En principio, cabe señalar que unos neumáticos revisados regularmente duran más

Es una buena idea revisar mensualmente la profundidad y el estado de la banda de rodadura, la presión, los daños en los flancos y cualquier signo de desgaste irregular y en caso de duda, consultar a un especialista que te indicará si el neumático es apto para seguir rodando.

A continuación te damos seis razones por las que deberías cambiar los neumáticos de tu vehículo. En algunas ocasiones el neumático se puede reparar. La reparación de los neumáticos Michelin debe ir acompañada de un examen minucioso del neumático, que debe ser realizada por un especialista. Es fundamental desmontar la cubierta de la llanta para comprobar si existen daños internos y su importancia.

1. Pinchazo

Los neumáticos actuales son muy resistentes y aguantan casi todo, pero los pinchazos son inevitables. Un especialista debe revisar el neumático después de un pinchazo para detectar los posibles daños ocultos que podrían hacer que el neumático fuera irreparable.

2. Cuando los neumáticos llegan al límite legal de desgaste

Conviene comprobar el desgaste de los neumáticos con regularidad. Cuando la altura de la goma del dibujo llega al nivel del indicador, es muy probable que la profundidad del dibujo esté cerca del límite legal de 1,6 mm, o por debajo del mismo. Michelin recomienda cambiar los neumáticos antes de que lleguen a ese límite. Además de poco seguros, podrías ser multado. Aunque el resto de la banda de rodadura tenga más de 1,6 mm, debes adaptar la velocidad y el estilo de conducción a las condiciones externas, especialmente en carreteras mojadas.
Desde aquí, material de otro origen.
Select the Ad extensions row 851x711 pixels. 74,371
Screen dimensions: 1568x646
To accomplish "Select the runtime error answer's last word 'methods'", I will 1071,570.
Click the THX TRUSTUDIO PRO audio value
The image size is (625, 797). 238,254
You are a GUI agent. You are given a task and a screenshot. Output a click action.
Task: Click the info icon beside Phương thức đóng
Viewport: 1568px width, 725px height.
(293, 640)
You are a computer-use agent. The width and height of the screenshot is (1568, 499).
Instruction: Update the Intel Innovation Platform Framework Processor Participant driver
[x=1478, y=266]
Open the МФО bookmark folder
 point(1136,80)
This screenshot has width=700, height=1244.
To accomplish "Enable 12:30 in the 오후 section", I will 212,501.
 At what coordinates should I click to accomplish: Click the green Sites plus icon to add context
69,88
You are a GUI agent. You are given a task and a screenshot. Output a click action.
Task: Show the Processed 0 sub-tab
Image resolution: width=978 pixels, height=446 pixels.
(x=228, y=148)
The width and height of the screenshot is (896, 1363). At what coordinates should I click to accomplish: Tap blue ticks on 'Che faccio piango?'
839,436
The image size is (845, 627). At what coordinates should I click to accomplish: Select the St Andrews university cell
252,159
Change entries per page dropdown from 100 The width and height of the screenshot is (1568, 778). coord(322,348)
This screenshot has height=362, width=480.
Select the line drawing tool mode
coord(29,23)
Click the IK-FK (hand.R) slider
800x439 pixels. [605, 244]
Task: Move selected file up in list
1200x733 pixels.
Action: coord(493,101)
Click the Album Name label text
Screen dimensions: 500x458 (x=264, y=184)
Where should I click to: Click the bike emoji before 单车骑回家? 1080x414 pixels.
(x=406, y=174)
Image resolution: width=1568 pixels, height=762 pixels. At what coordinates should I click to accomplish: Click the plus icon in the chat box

3. Signos de envejecimiento

Los neumáticos no tienen una duración de envejecimiento predecible. No importa cuándo se hayan fabricado. Hay muchas circunstancias que afectan a la vida del neumático como la temperatura, el mantenimiento, las condiciones de almacenamiento y uso, la carga, la velocidad, la presión así como el estilo de conducción. Todas ellas afectarán en gran medida a la vida útil que se puede esperar de un neumático.

 Por estos motivos, se recomienda a los conductores prestar atención habitualmente al aspecto externo de sus neumáticos para detectar cualquier signo de envejecimiento o fatiga. Un envejecimiento excesivo de los neumáticos puede conllevar una pérdida de agarre. Un profesional nos aconsejará si los neumáticos pueden seguir utilizándose o no.

4. Daños

Los neumáticos pueden resultar gravemente dañados si chocan contra un objeto sólido en la carretera como un bordillo, bache u objeto puntiagudo. Aconsejamos que el neumático sea revisado por un profesional para detectar cualquier perforación, corte o deformación visibles. El especialista nos dirá si el neumático puede repararse o tiene que ser sustituido por otro. Por tu seguridad, recuerda que los neumáticos dañados o que hayan rodado con presión insuficiente deben ser revisados por un profesional para descartar cualquier daño interno no visible aparentemente.

 5. Desgaste anómalo

Un desgaste anormalmente irregular, en alguna zona aislada, en el centro o en los bordes, suele indicar un problema mecánico como alineación inadecuada, problema de equilibrado, de suspensión o de transmisión…también puede estar provocado por una presión inadecuada.

Para evitar un desgaste irregular es necesario revisar periódicamente el estado de la dirección, amortiguación, frenos, cambiar los neumáticos de posición, etc. Siempre que se montan neumáticos nuevos o usados, hay que equilibrar los neumáticos y revisar el estado de la dirección y, en su defecto, corregirla. Esto también hará que tus neumáticos duren más y que la conducción sea más suave.

6. Si no son adecuados para el vehículo

Para conseguir los mejores resultados debe utilizarse el mismo tipo de neumático en las cuatro ruedas. Los neumáticos de distintos tamaños, construcciones y fases de desgaste pueden afectar al manejo, estabilidad y mecánica del vehículo.